The Central Bank has around 9 million ounces of gold reserve and its market value is over $12 billion.
But according to Lebanese law, the Central Bank cannot liquidate or sell the gold unless Parliament votes in favor of this step.
Economists stress that gold is used as a last defense line to keep the Lebanese pound stable.
Wazni’s remarks were echoed by Nassib Ghobril, head of the research department at Byblos Bank, who said that the immediate short term impact of Brexit on Lebanon will be seen in the country’s import bill from the EU. “Imports from the EU will be less expensive so we will have more purchasing power,” he said. “Also, the price of our imports from England will drop even if we do not buy many of our products from this country,” he added.
He reiterated Wazni’s remark on the increase in the value of gold reserves at the Central Bank as a result of the hike in the price of gold.
Ghobril added that the drop in oil prices also as a result of the British vote to leave Europe will have a positive impact on the Lebanese economy because trade deficit will go down and balance of payments will improve.
Oil and fuel oil make up Lebanon’s largest imports.
Despite the short-term positive effects that are expected to be seen in Lebanon following England’s exit from the EU, economists who spoke to The Daily Star believe that Brexit will still have negative repercussions, but mainly on Lebanese investors in the U.K. “Lebanese investors in the stock markets in the U.K. will see the value of their investments go down following the vote,” Ghobril said.

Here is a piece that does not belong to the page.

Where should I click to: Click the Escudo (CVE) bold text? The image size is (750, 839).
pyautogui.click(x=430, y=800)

His views were repeated by Wazni, who said that the Beirut Stock Exchange is too small and won’t be affected by the movement of the global financial markets, but Lebanese investors in financial markets in the U.K. will definitely be negatively impacted by Brexit.

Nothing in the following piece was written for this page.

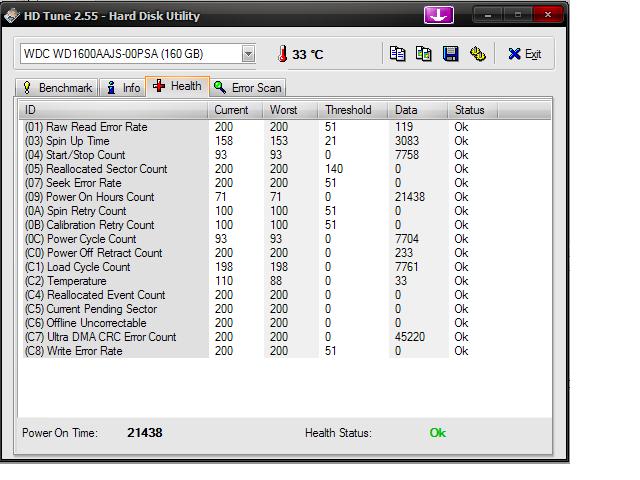640x480 pixels.
Task: Click the copy text to clipboard icon
Action: click(398, 54)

“Also, Lebanese who own houses in the U.K. will see a drop in the value of their investments,” he said.
For Marwan Barakat, head of research at Bank Audi, Britain’s vote to exit the EU is expected to delay any possible increase in interest rates by the U.S. Federal Reserve which, in turn, will prompt the Lebanese government to refrain from increasing interest rates while cutting down banks’ profitability.
In Barakat’s view, the Lebanese banks may contemplate increasing interest rates to improve profitability if the Fed takes this step.
Barakat said that return on assets in the Lebanese banking sector is less than 1 percent today and return on equity stands at 10 percent, which are historically low figures for banks. “These have been generated by low interest margins,” he said. “We were hoping to witness an increase in interest rates to improve the percentage that we get on our treasury users in order to improve our spreads, which are at very low levels today, but this will not happen anymore,” he added.
However, in Ghobril’s opinion, even if the Federal Reserve decides to increase interest rates it will not have any impact on interest rates in Lebanon for the short and medium terms because the spreads between dollar rates in Lebanon and dollar rates in the U.S. are significant.
“A small interest rate increase of 25 basis points is not going to make a difference,” he said.
Ghobril added that Lebanon needs to reduce its fiscal deficit, which is the weak point in the economic chain. “This way Lebanon does not have to continue in having high interest rates in a bid to attract funds to finance the deficit,” he said. “We can start reducing the deficit gradually which will alleviate the pressure of having to attract funds and deposits to finance the deficit through high interest rates,” he argued.